What's important here is that many plot functions will plot the lowest enumeration leftmost, followed by the next, etc.
If you create factors simply using factor(X) then usually the enumeration is based upon the alphabetical order of the factor levels, (e.g. "H","L","M"). If your labels have a conventional ordering different from alphabetical (i.e. "H","M","L"), this can make your graphs seems strange.
At first glance, it may seem like the problem is due to the ordering of data in the data frame - i.e. if only we could place all "H" at the top and "L" at the bottom, then it would work. It doesn't. But if you want your labels to appear in the same order as the first occurrence in the data, you can use this form:
mydata$Treatment = factor(mydata$Treatment, unique(mydata$Treatment))

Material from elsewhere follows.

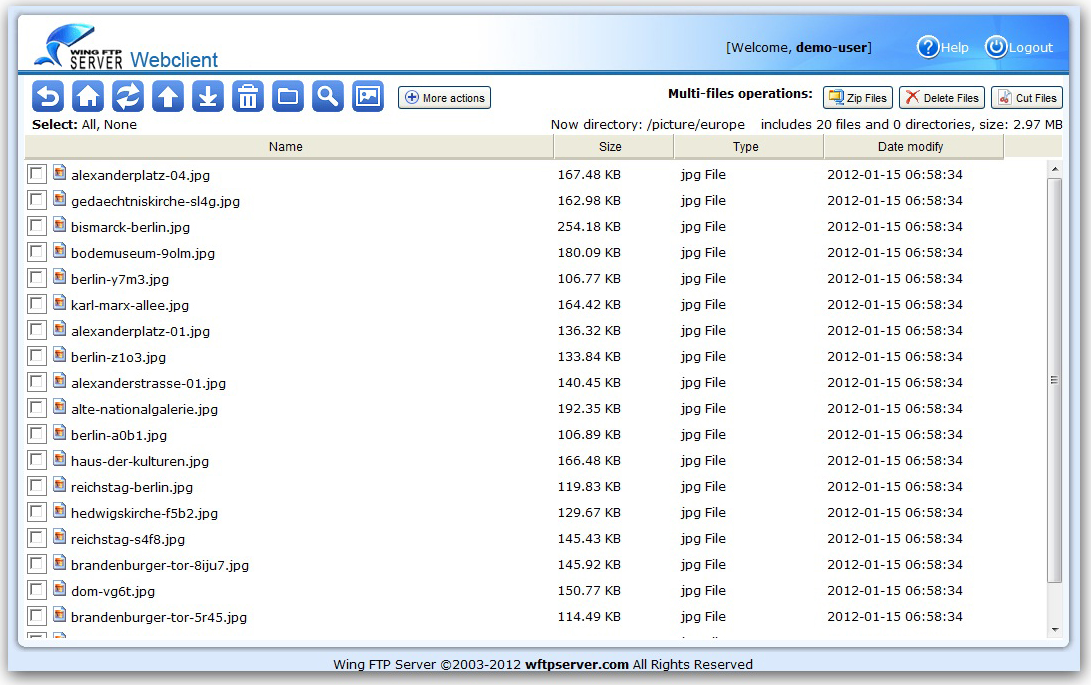Screen dimensions: 1091x685
Task: Check the box beside bismarck-berlin.jpg
Action: (x=37, y=226)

This earlier StackOverflow question shows how to reorder a boxplot based on a numerical value; what you need here is probably just a switch from factor to the related type ordered. But it is hard say as we do not have your data and you didn't provide a reproducible example.
Edit Using the dataset you posted in variable md and relying on the solution I pointed to earlier, we get
R> md$Species <- ordered(md$Species, levels=c("G", "R", "B"))
R> md$Treatment <- ordered(md$Treatment, levels=c("L", "M", "H"))
R> with(md, boxplot(Nitrogen ~ Species * Treatment))
which creates the chart you were looking to create.
This is also equivalent to the other solution presented here.